For the third time since our departure from Dieuze night fell. The train continued its journey, and its direction was now south-south-east. The southern faction was on the increase, and the wind was setting in the direction of hope. In the course of an animated discussion, rendered lively by hunger and by the doubts which Guido expressed as to the likeliness of our liberation, I fell asleep. At two o’clock in the morning the train stopped. I did not wake up. Abbé Guido, tough and rugged like the mountain district in which he toiled, one of those peasant priests who wed the church with fanatical asperity, just as they would have wedded their land, Guido was not asleep.
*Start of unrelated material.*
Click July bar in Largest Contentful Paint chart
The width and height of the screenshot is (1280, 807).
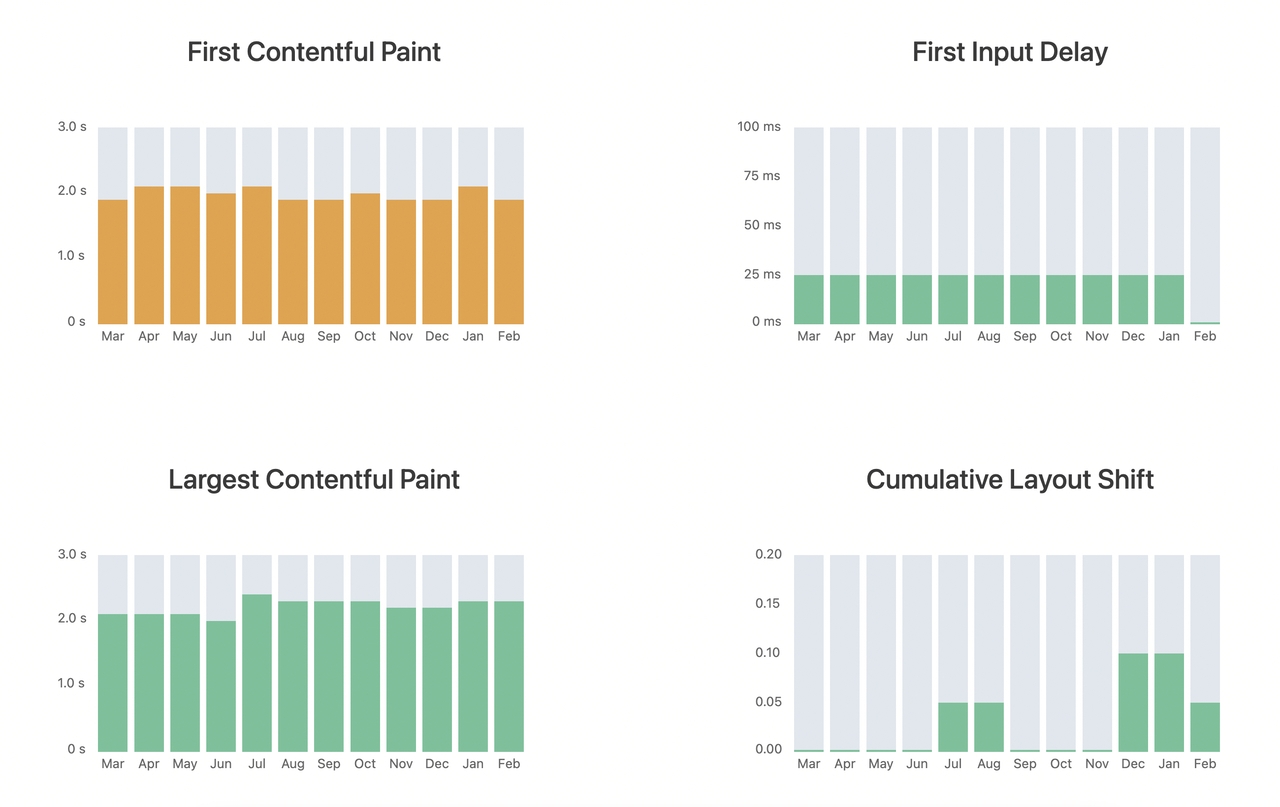pyautogui.click(x=257, y=672)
He was sitting all of a heap in the corner of the carriage, wearing his képi wrong side before, smoking cigarettes. From time to time the sardonic fold of his lips was rendered yet more bitter by a sigh as he said: “Ah! vidasse! qué vidasse!”[8] He must have given vent to the apostrophe, which showed his utter weariness of life, twenty times at least, when, morning having come, I awakened to the sound of this malediction.
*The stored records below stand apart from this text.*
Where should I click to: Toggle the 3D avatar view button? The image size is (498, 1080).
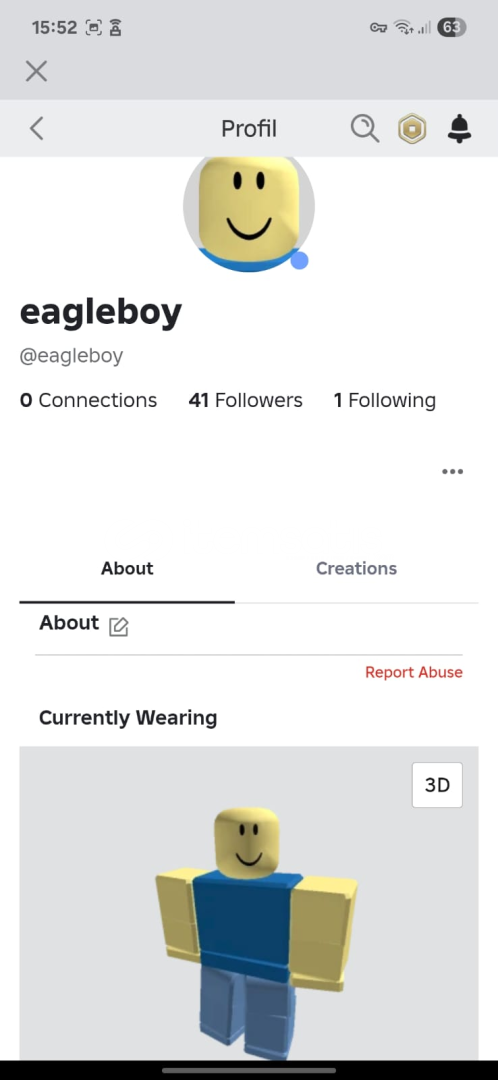(x=437, y=785)
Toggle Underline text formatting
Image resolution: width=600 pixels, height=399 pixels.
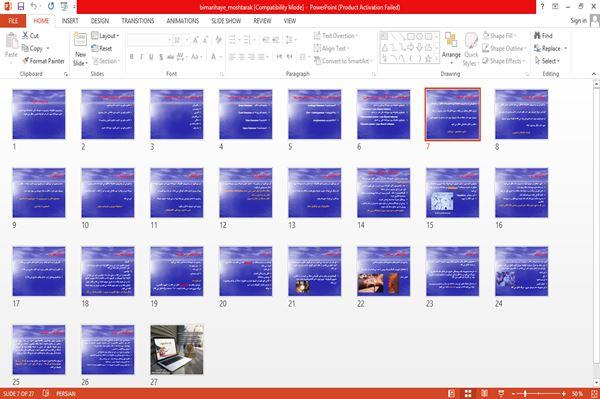coord(151,57)
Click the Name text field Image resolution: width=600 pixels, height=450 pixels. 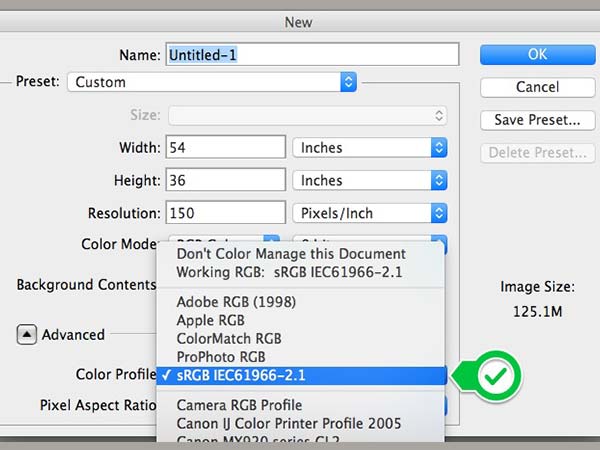click(312, 54)
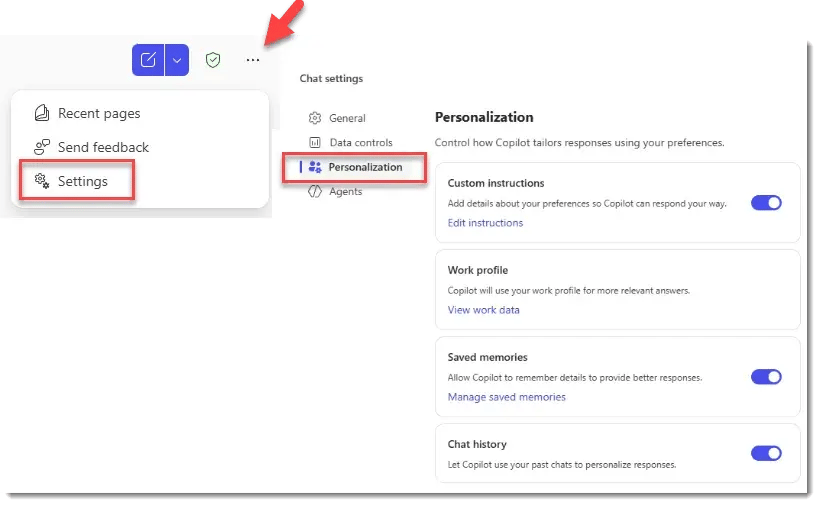
Task: Turn off the Saved memories toggle
Action: [766, 377]
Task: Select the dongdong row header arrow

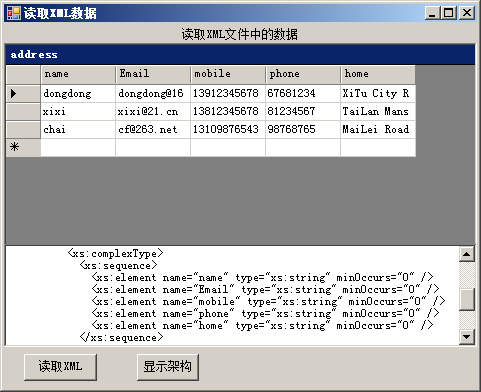Action: (23, 93)
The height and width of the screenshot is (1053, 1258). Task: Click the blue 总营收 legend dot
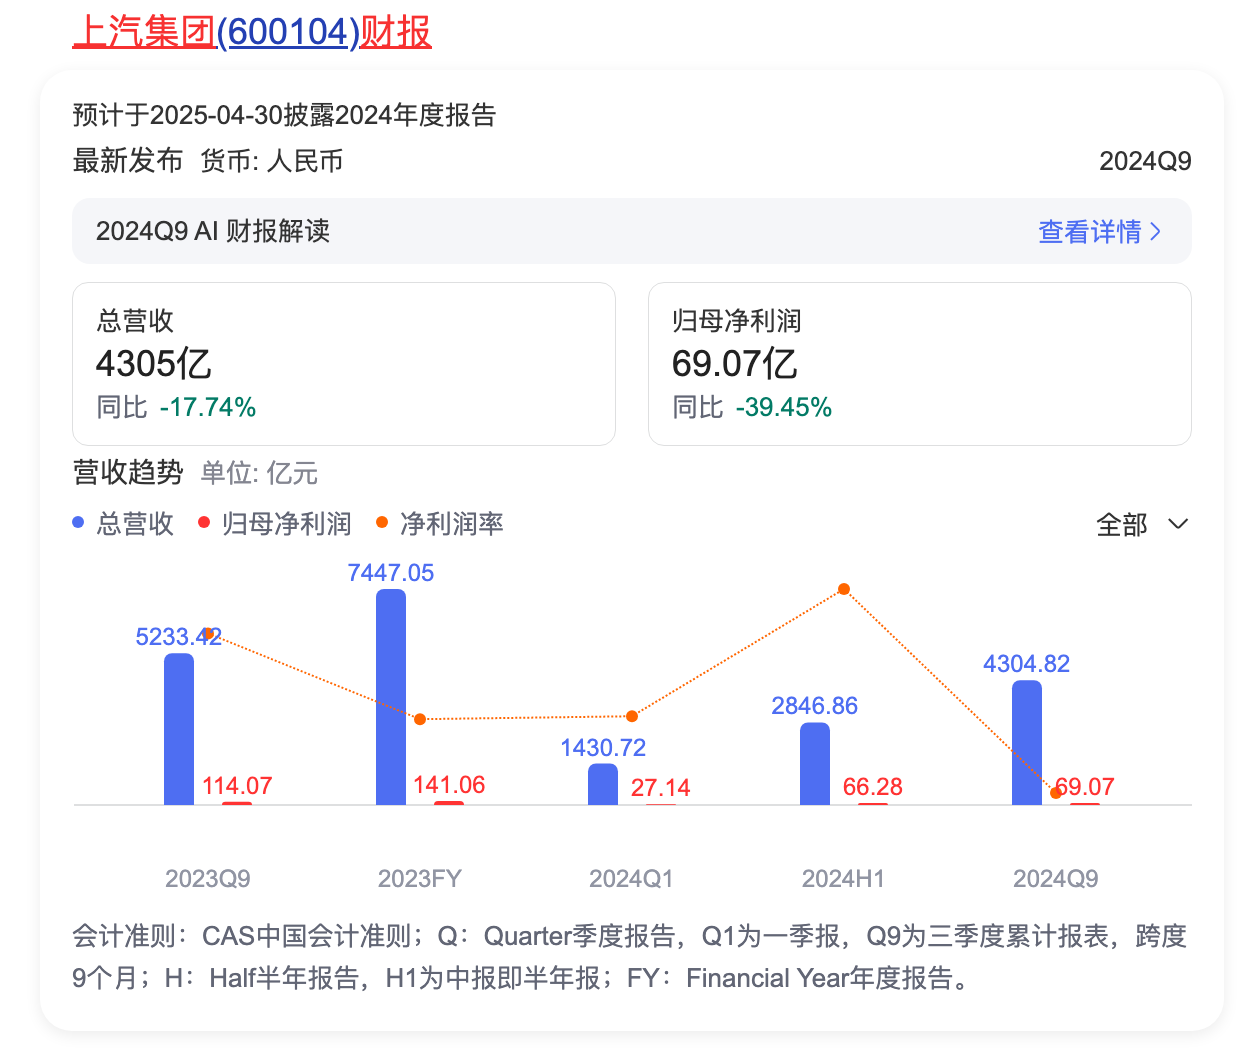(78, 523)
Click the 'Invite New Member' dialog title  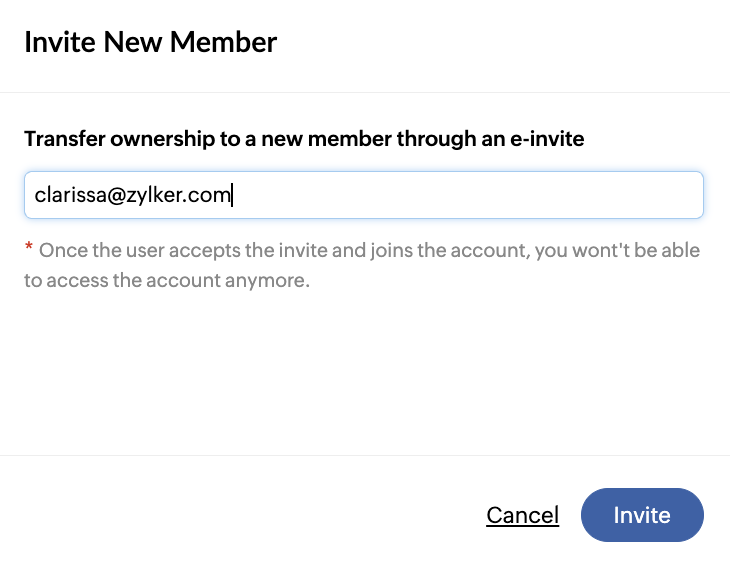click(x=150, y=42)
It was an oppressive day. The sun was fierce; the sky leaden, without soul, without life. In the carriage it was stifling.

“Where are we?”

“At Ingolstadt.”

Ingolstadt! The “forty propositions,” Luther, Father Eck, the celebrated attempt to unite the two churches, the great “disputations” of the sixteenth century. But the sight of the bayonets of the Bavarian guard on the platform dispersed my train of reminiscences.
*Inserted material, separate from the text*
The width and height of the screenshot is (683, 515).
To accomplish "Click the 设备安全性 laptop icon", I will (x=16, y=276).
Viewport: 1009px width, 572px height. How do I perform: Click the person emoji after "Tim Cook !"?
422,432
My stomach was complaining loudly. We were told that the stop was for six hours. The sergeant of the guard assured us that we were to be sent to Switzerland. Then a medical officer, thick-lipped and hook-nosed, with small, laughing eyes, a man who waddled continually with a sort of conceited good-nature, passed through the carriage, and said in a nasal accent: “Pas te malades? Pas te fièvres tes gôlônies?”[9] This Judaico-Swabian French revived our spirits. But the gnawing in our stomachs continued. Would they not give us a slice of Wurst or a plate of soup with a gobbet of meat in it? But they brought us nothing. The six hours had passed. The midday heat made the blood boil in our veins.

It happened but yesterday, and yet it has aged me by a century. I say it without hatred, without the shadow of a desire for vengeance. Under the ancien régime the crowd was amenable without restriction to talliage and to the corvée; now that it reigns, the crowd is gullible without restriction; it is nothing better than an unstable puff of vapour at the mercy of the winds. My heart is filled with pity for the crowd.

“Where are we going?” I asked of the Feldwebel[10] in command of the detachment.

“To Fort Orff, two leagues from here, towards the north. You will find there a thousand of your compatriots.”

“Are you keeping the men of the red cross as prisoners?”